More generally, this person might or might not adapt well to a non-academic environment.
I’ve never interviewed a candidate with 4 years at OpenAI on their resume, but if I had, my very first thoughts would involve things like
OpenAI might be the most accomplished AI capabilities lab in the world.
I’m interviewing for an engineering role, and OpenAI is specifically famous for moving capabilities forward through feats of software engineering (by pushing the frontier of huge distributed training runs) as opposed to just having novel ideas.

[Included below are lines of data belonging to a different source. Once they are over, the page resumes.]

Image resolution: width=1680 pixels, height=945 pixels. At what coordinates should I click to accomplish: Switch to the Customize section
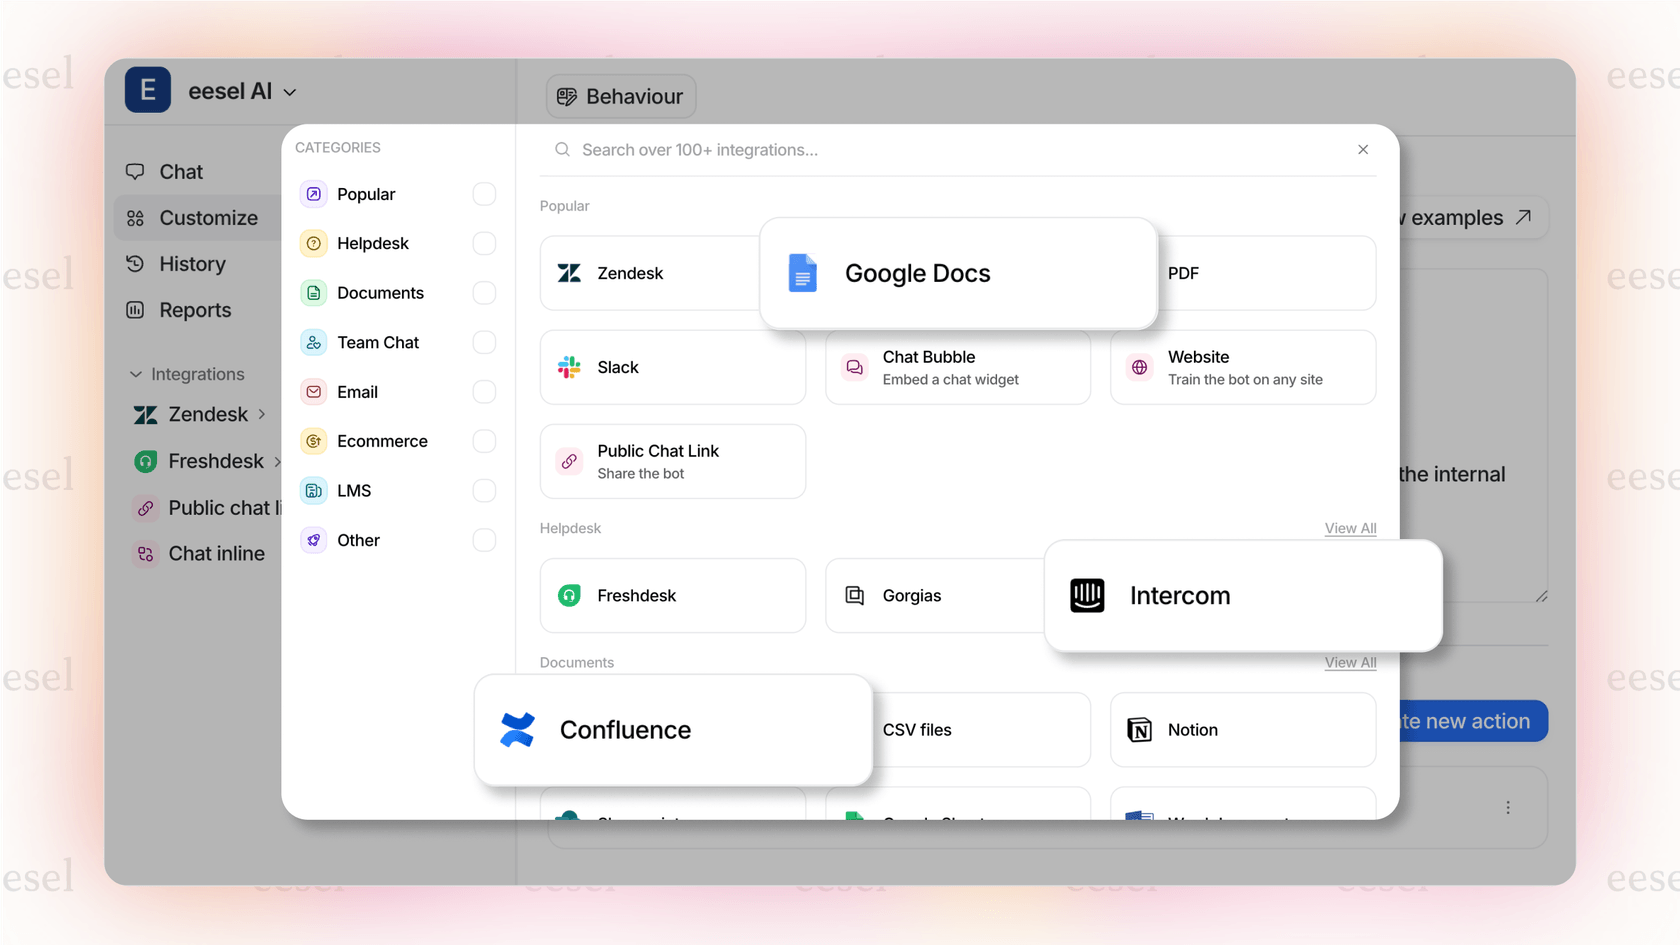pyautogui.click(x=207, y=218)
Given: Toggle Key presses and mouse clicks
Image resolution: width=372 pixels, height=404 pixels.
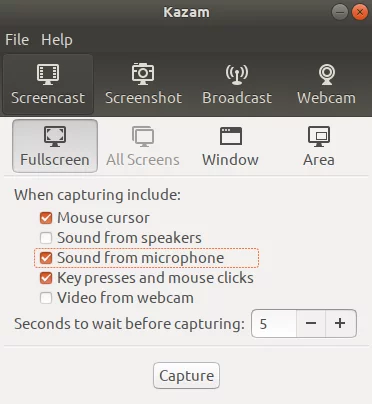Looking at the screenshot, I should (46, 278).
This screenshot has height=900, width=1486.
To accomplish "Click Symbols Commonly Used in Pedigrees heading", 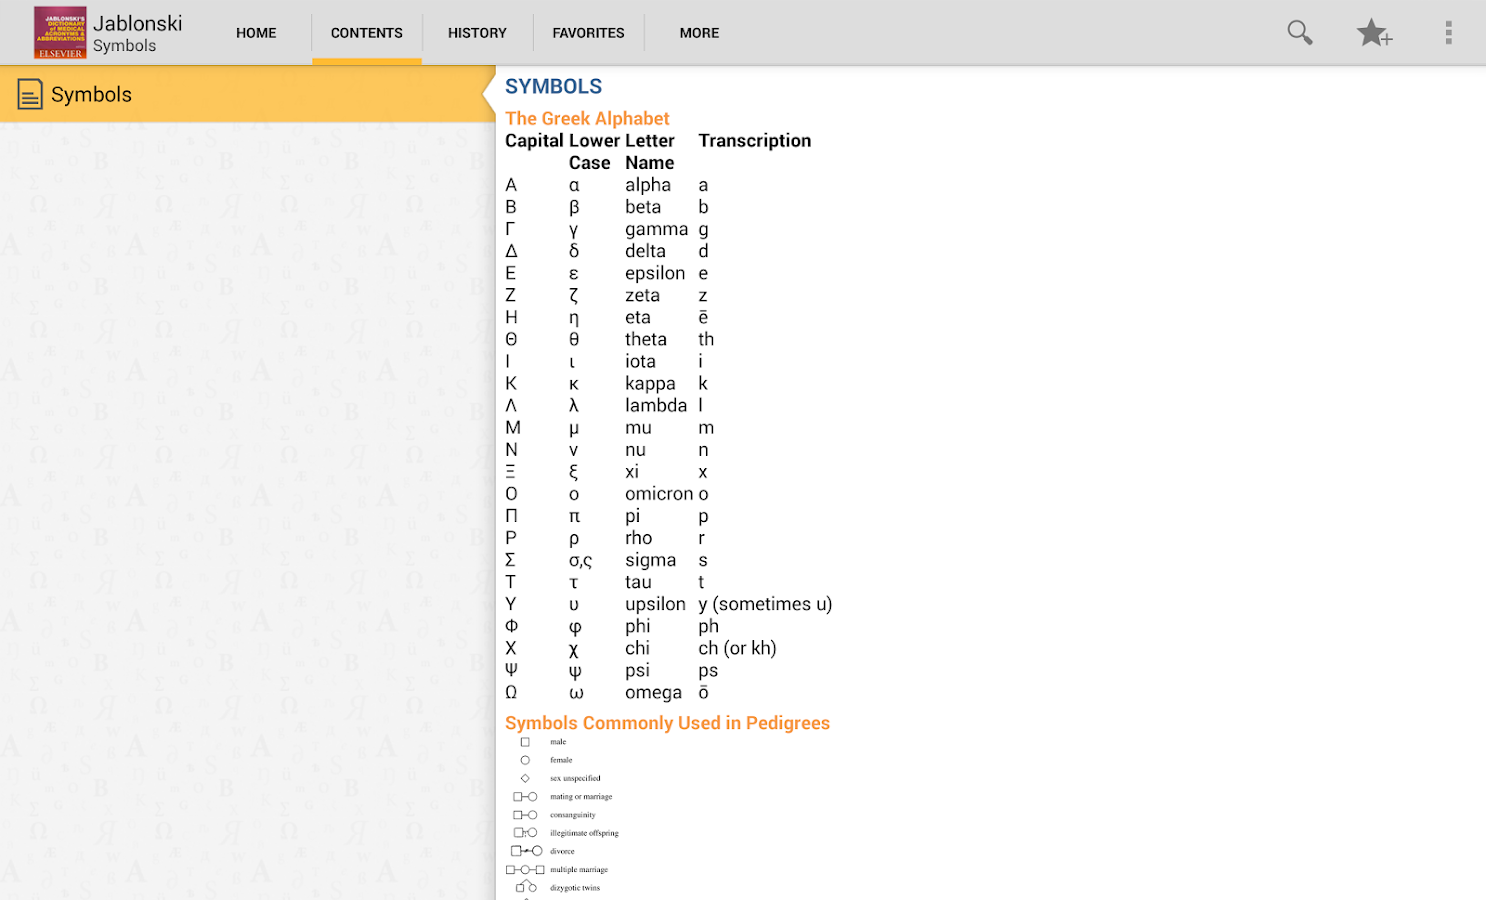I will (667, 722).
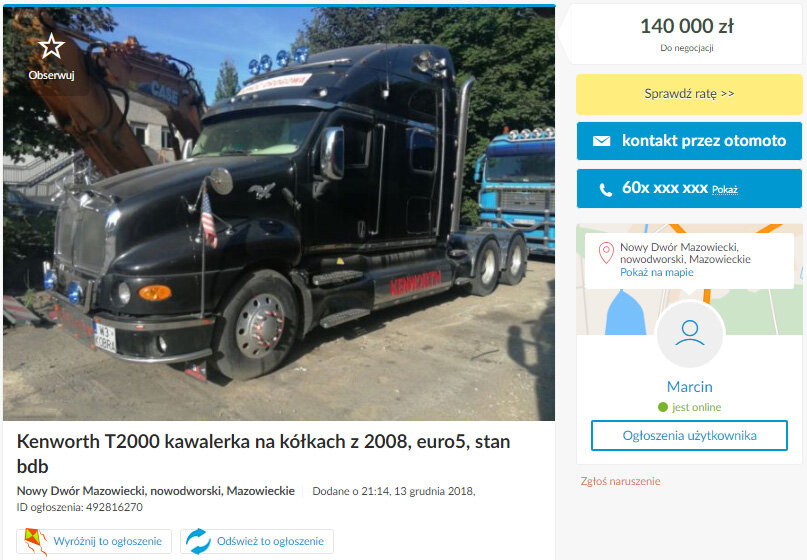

Anthropic’s success at training huge models, and doing extensive novel research on them, is an indication of what former OpenAI engineers can achieve outside of OpenAI in a short amount of time.
OpenAI is not a huge organization, so I can trust that most people there are contributing a lot, i.e. I can generalize from the above points to this person’s level of ability.
I dunno, I might be overrating OpenAI here?
But I think the comment in the post at least requires some elaboration, beyond just saying “many places have a PhD requirement.” That’s an easy way to filter candidates, but it doesn’t mean people in the field literally think that PhD work is fundamentally superior to (and non-fungible with) all other forms of job experience.
I agree re PhD skillsets (though think that some fraction of people gain a lot of high value skills during a PhD, esp re research taste and agenda settings).
I think you’re way overrating OpenAI though—in particular, Anthropic’s early employees/founders include more than half of the GPT-3 first authors!! I think the company has become much more oriented around massive distributed LLM training runs in the last few years though, so maybe your inference that people would gain those skills is more reasonable now.